On Saturday, Kroopkin appears at local crêperie Le Flip for a family-friendly live painting performance. An art table provides attendees the opportunity to engage in art of their own, while crêpes are the perfect nourishment to round out a hard evening of art-making. Kroopkin's artistic works, including drawings, magnets and other small items will be for sale.

In a Q&A session Kroopkin spoke, among other things, about the serendipitous day that painting became part of her life and her stylistic evolution from a landscape painter to an abstract painter.

SFR: What is the connection between crêpes and painting? Are food and art related in some way?

SK:

[Laughs] No, not for the show. We just call it Art and Crêpes, so people would come to make art and eat crêpes.

I thought there might be a symbolic link...

Crêpes are a creation just like art is and they put a lot of different things together to make crêpes, so in that way, crêpes are similar. They're creative.

You mention the importance of process on your website. Why is process so important in art?

It's in the process that we express ourselves. It's not in the final touches, making something perfect, or making it a finished product. You have your process and you let yourself go and be free and express yourself. Then, you problem solve after that. My work is definitely about process and expressing my feelings and my mood of the day. Wherever my head is comes out in what I do. I don't plan beforehand; I don't work on sketches or anything like that. It's really spontaneous art. That's why, at this event, I'll be doing live painting. Josh, the chef at Le Flip, and I will be spontaneously creating together. His is less spontaneous, but there's always some spontaneity [in cooking]. I'll also have an art making table set up. My friend Lynette Jordan will be DJing at the event because I always paint to music.
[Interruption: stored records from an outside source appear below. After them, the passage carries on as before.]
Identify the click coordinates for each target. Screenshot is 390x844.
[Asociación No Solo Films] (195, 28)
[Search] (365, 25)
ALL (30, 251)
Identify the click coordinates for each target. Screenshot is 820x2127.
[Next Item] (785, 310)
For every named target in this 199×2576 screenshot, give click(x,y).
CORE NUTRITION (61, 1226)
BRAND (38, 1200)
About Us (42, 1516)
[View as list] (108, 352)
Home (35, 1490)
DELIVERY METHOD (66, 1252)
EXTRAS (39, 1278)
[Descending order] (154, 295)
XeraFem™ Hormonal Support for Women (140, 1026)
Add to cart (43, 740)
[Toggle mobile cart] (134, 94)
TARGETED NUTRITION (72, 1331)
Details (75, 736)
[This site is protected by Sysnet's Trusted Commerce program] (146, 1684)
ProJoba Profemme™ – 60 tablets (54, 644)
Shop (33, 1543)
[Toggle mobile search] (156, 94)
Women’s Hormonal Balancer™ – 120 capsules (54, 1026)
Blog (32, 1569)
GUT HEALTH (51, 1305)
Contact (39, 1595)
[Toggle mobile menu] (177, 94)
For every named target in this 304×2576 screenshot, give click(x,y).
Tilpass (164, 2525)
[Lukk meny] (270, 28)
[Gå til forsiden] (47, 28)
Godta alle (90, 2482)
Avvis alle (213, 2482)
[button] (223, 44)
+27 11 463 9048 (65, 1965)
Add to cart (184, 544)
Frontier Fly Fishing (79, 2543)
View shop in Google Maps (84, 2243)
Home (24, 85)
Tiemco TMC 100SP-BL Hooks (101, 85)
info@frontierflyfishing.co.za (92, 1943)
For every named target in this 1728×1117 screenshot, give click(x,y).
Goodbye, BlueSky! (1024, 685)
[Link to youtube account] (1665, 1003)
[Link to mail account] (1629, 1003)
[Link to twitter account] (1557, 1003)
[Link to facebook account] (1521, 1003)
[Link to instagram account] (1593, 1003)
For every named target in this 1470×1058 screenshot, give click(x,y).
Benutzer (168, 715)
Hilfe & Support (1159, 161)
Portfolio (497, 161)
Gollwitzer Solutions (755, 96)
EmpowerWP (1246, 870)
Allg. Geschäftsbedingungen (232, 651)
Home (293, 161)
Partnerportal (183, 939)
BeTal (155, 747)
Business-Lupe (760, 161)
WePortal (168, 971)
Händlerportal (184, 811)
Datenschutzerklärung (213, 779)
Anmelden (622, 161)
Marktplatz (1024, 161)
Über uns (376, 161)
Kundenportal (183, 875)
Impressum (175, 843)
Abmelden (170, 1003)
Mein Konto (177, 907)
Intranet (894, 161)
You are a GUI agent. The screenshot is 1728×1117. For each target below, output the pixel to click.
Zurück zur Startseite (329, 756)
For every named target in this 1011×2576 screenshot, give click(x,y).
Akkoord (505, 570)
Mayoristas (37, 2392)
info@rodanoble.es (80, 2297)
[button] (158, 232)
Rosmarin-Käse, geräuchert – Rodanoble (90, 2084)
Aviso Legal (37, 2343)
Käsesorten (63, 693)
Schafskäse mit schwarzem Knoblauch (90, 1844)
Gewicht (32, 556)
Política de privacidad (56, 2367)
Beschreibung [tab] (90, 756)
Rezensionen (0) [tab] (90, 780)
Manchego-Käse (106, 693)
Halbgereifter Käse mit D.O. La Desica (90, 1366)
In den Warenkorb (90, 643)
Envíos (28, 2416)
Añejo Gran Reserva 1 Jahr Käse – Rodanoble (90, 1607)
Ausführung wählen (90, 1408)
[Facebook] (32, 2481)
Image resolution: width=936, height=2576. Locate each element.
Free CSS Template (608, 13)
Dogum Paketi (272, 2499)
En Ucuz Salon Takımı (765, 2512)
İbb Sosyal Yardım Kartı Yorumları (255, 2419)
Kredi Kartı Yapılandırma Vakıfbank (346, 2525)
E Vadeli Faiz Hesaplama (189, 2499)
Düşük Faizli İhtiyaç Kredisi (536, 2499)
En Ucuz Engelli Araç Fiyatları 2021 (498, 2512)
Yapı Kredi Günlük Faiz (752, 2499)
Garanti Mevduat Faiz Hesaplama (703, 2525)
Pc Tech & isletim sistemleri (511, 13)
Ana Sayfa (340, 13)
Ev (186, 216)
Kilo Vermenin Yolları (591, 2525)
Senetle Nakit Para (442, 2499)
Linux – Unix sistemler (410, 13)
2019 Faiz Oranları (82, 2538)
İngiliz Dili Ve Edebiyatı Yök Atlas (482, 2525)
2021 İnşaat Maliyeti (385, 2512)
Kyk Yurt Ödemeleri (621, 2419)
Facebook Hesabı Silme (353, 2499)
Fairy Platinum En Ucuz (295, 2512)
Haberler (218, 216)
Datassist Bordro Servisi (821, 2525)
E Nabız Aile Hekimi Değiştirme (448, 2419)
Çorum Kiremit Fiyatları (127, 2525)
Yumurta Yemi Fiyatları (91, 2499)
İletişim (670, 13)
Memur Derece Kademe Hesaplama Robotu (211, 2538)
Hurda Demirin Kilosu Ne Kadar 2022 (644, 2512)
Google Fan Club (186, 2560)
At left: Shakti Kroopkin, "Oasis"

What inspires you to create art?

My non-stop imagination. I'm constantly seeing things in my mind. My inspiration comes from cityscapes, nature, my own imaginative combinations of the two and otherworldliness. My work is influenced by living in the city, traveling in Southeast Asia and being in nature. I always go back and forth between being a city girl and a nature girl. That's a big part of my expression. My work is really playful.

What is it about abstraction that helps you express what you want to express?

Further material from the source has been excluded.